Is unrecaptured section 1250 gain taxable income? ›

The portion of any unrecaptured section 1250 gain from selling section 1250 real property is taxed at a maximum 25% rate.

Is unrecaptured 1250 gain taxed at ordinary rates? ›

Any gain in excess of the amount treated as ordinary income because of Section 1250 recapture, but not exceeding the total depreciation claimed, is "unrecaptured Section 1250 gain". Unrecaptured Section 1250 gain will be taxed at a maximum rate of 25%.

What is the loophole of depreciation recapture? ›

The process of depreciation recapture closes a tax loophole that allowed taxpayers to take depreciation deductions against ordinary income while the subsequent sale of those assets was taxed at lower capital gain rates.

Do I have to recapture all depreciation on a rental property? ›

This tax is the rental property depreciation recapture.

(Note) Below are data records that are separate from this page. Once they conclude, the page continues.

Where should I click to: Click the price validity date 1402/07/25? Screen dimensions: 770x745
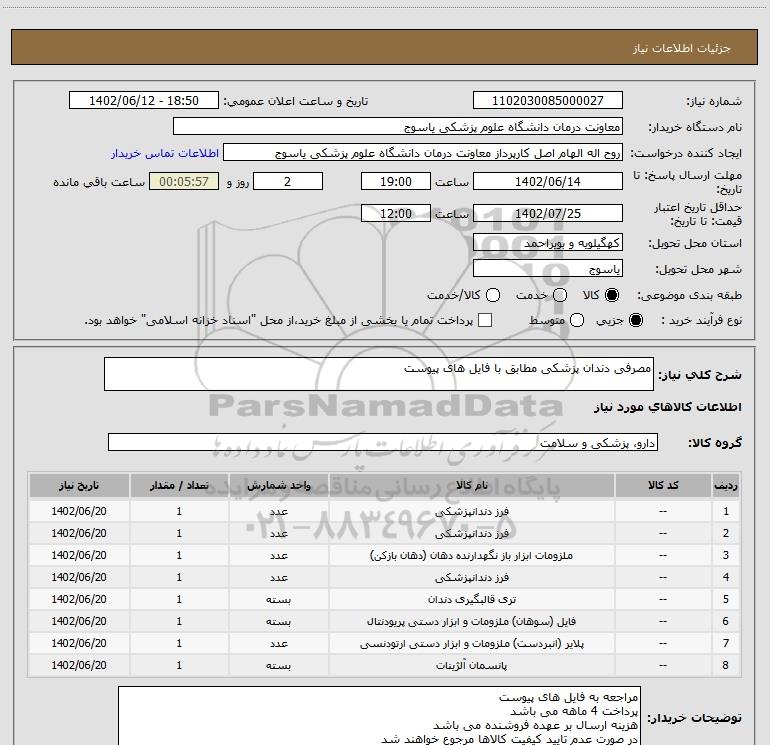(547, 214)

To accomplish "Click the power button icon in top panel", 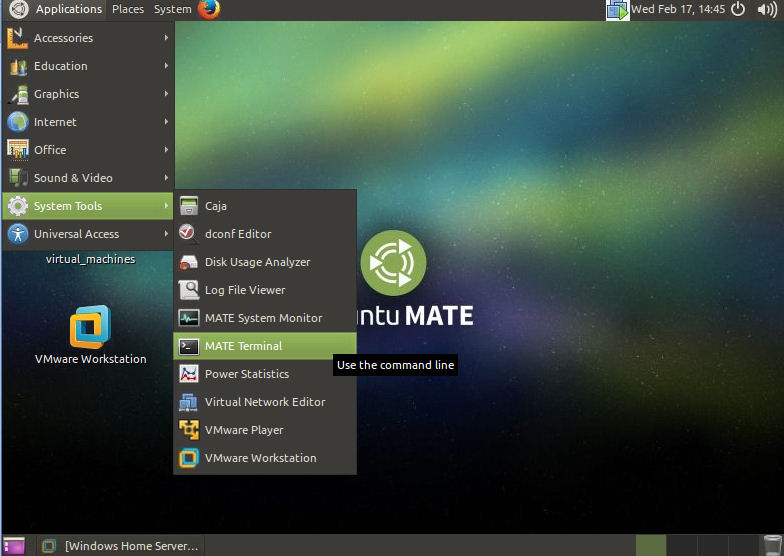I will pyautogui.click(x=738, y=9).
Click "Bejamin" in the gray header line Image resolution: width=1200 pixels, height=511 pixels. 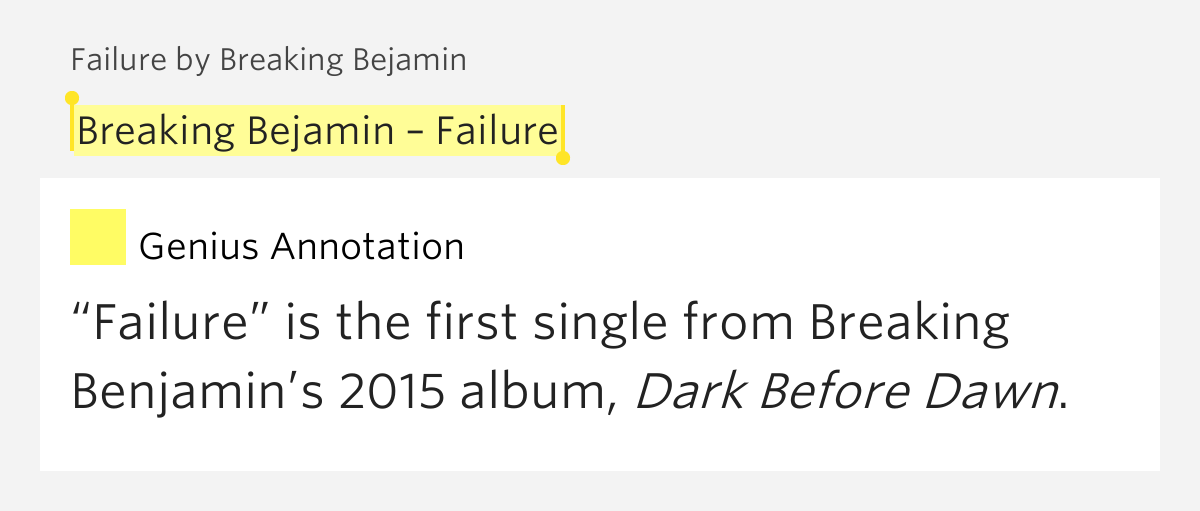pos(410,60)
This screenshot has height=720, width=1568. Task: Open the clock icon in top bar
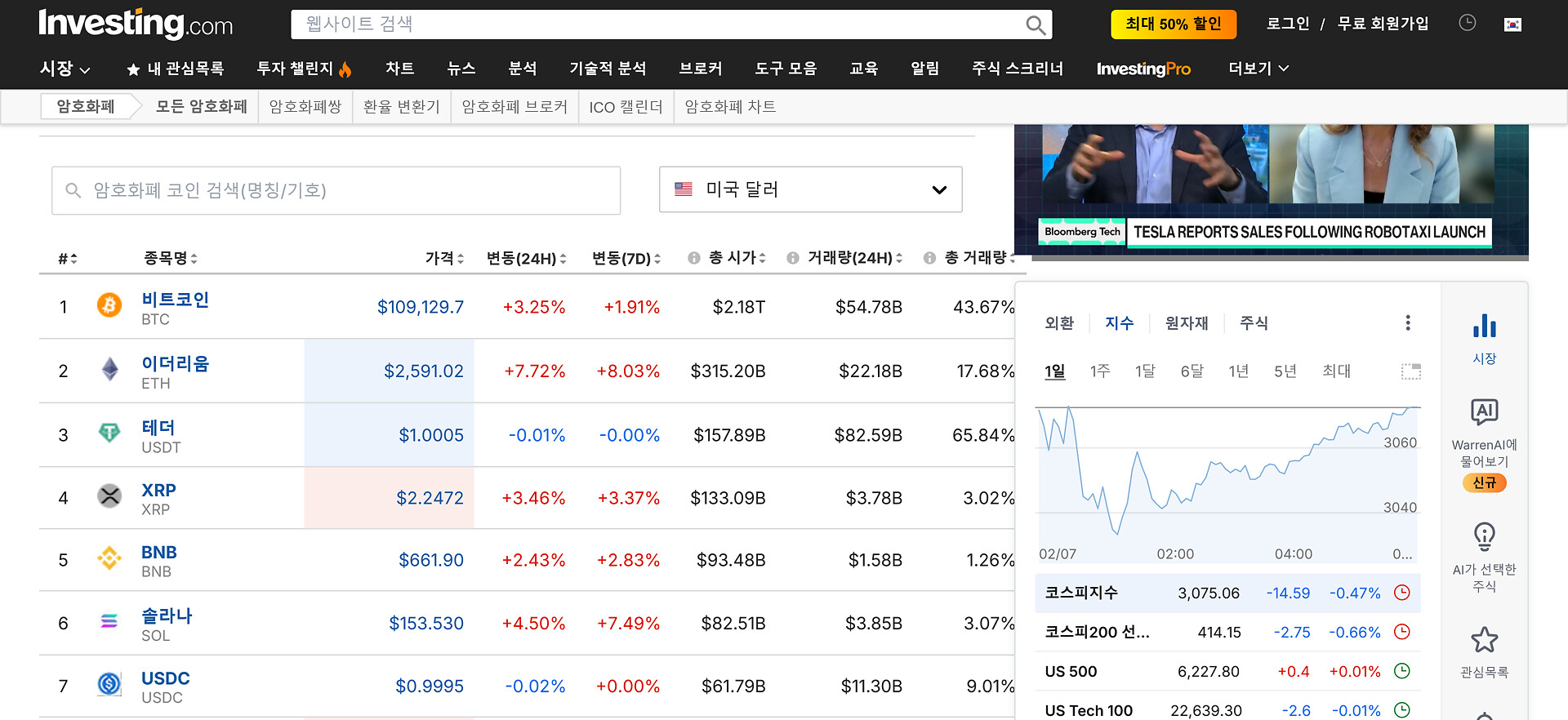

The IRS taxes the capital gain attributed to the depreciation deductions taken during ownership. Depreciation can initially reduce taxable income on capital assets, but upon sale, a portion of these deductions must be repaid through depreciation recapture.

Do you have to recapture depreciation on sale of rental property? ›

When selling rental property, clients will face a capital gains tax (the rate depends on their taxable income and filing status), and a depreciation recapture tax rate that is capped at 25%. Clients with a higher income may also be subject to net investment income tax (NIIT).

Why does 1250 recapture generally no longer apply? ›

Depreciable real property is often, but not always, depreciated utilizing the straight-line method. In these situations, Sec. 1250 would not be applicable since there would be no additional depreciation to recapture, but the unrecaptured Sec. 1250 gain rules may apply.

Are unrecaptured 1250 gains apply only to individuals True or false? ›

False. Unrecaptured §1250 gains apply to both individuals and corporations.

Is depreciation recapture always taxed at 25? ›

Depreciation recapture is treated as ordinary income and taxed as such. With real estate, it's a little more complicated. The gain beyond the original cost basis is taxed as a capital gain, whereas the part that is related to depreciation is taxed at the unrecaptured gains section 1250 tax rate, which is capped at 25%.